» Extract to read
====

# WWII log book Duty codes ? 1943



## Teagie (Sep 28, 2009)

Hi All,

I wonder if anyone can help,

I'm going though my Grandads Flight Log books, He started his training in Canada (Assiniboia, Sask) and in many of the entries the are only codes, EG, 10.A.B.C, 6, 7, 8, 9, 15, 16 and so on...

Anyone have a decription for each item...

Many Thanks


----------



## Milosh (Sep 28, 2009)

Hi Teagie,

I can't help you but #24 EFTS (Jan 30 1944 - July 28 1944) and # 34 EFTS (Feb 11 1942 - Jan 30 1944 ) of #4 Training Command was at Assiniboia.

Can you scan and post a page from the log book?


----------



## Teagie (Sep 28, 2009)

Milosh said:


> Hi Teagie,
> 
> I can't help you but #24 EFTS (Jan 30 1944 - July 28 1944) and # 34 EFTS (Feb 11 1942 - Jan 30 1944 ) of #4 Training Command was at Assiniboia.
> 
> Can you scan and post a page from the log book?



Here it is...


----------



## pbfoot (Sep 28, 2009)

the numbers are codes for various flight attitudes or parts of the curriculum I don't have the codes on hand however 1 might be Stalls 2 might be spins or steep turns etc


----------



## Teagie (Sep 28, 2009)

pbfoot said:


> the numbers are codes for various flight attitudes or parts of the curriculum I don't have the codes on hand however 1 might be Stalls 2 might be spins or steep turns etc



Thanks Chap, I tried googling, with no luck...


----------



## Teagie (Sep 28, 2009)

I've done a bit more digging...found this site with old log books with some ref to exercise no's

Click here

I have compiled the following..

Test Code	Description
1	Air Experience
10	Spinning
11	First Solo
13	Pricautionary Landing
16	Climb Turns
18	Action in case of Fire
18A	Abandoning Aircraft
1A	Cockpit Layout
2	Effect of Controls
21	Re-Starting Engine in Flight
21A	Aerobatics Rolls
21B	Aerobatics Rolls
21C	Aerobatics Rolls
21D	Aerobatics Rolls
22	Aerobatics
23	Air Navigation
24A	Formation
24B	Formation
24C	Formation
3	Taxing
4	Straight and Level
5	Climb, Glide and Stalling
6	Medium Turns
7	Taking off into Wind
8	Powered Approach and Landing
9	Gliding Approach and Landing
9A	Spinning Exercises
9B	Spinning Exercises

Happy for anyone to validate this info


----------

====

» Problem description
In the forum thread, what description is given for code 11? The lines after this have no connection to the forum thread.

» Data shown
====

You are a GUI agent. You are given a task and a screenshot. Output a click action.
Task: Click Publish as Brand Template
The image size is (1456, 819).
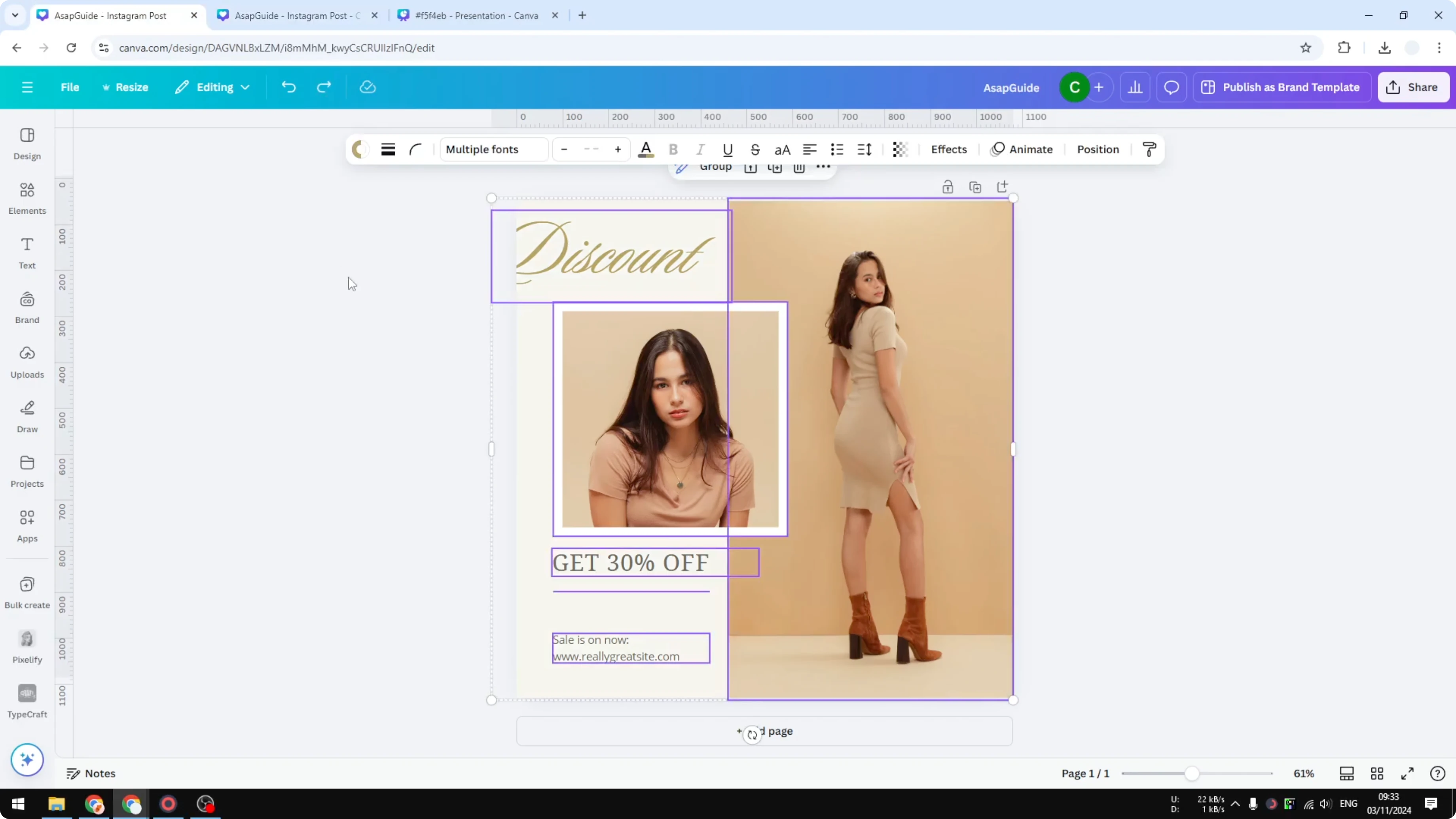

====

» Response for this exercise
First Solo